You are browsing the archive for Splunk, SPL.

Normalizing our path to Splunk enlightenment

May 23, 2020 in Splunk, SPL

One of the most annoying bits that we come across while doing log analysis is both predictability and unpredictability of file paths. Somehow…. everyone really… vendors, admins, and finally users keep coming up with new ways to name files that store their data. Combing through this mess feels like everything is an outlier.

I apply a simple strategy to get rid of the most predictable paths by using the Least Frequency Occurrence (LFO), counted across hosts (using dc(host)). If one path exists on say… at least 3 hosts, then it is less likely to be malicious than one that is found on one system only.

When you start using this technique you will come across many obstacles because lots of paths use random bits. Many of them are kinda predictable, it’s just the patterns keep piling up. And this is where normalization helps a lot.

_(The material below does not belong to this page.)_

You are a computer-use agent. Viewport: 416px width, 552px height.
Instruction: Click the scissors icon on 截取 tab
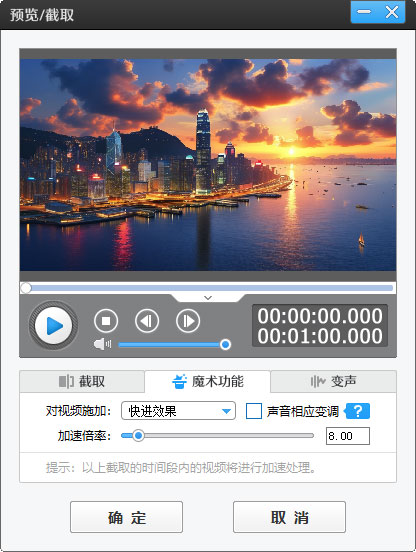tap(66, 381)
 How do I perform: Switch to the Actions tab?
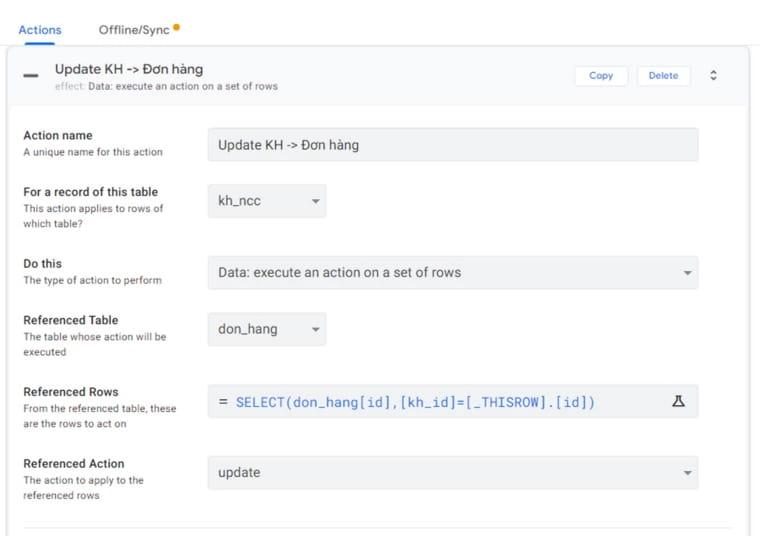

Normalizing data is pretty easy – we use regex-based replace function to remove unnecessary junk. You have to start with the most precise patterns and then go towards the vague, hope-for-the-best ones.

Precise ones include:

  • GUID
  • SID
  • Date and time formats (e.g. YYYYMMDD)
  • System32|SysWOW64|sysnative paths
  • Program Files variants
  • User folders
  • Versioning information
  • Hashes or hash-lookalikes
  • etc.

One has to hope that these will reduce a lot of noise, and if it is still not the case we can go a bit further and start using more vague patterns e.g.:

  • full stop followed by digits, especially at the end of directory names
  • decimal numbers at the end of the path/folder
  • multiple digits in a row
  • hexadecimal numbers
  • underscore followed by alphanumeric/digits characters
  • etc.

It’s pretty hard to talk / learn about it without actual doing it hence I attached a test data set for you to play with (see bottom of this post).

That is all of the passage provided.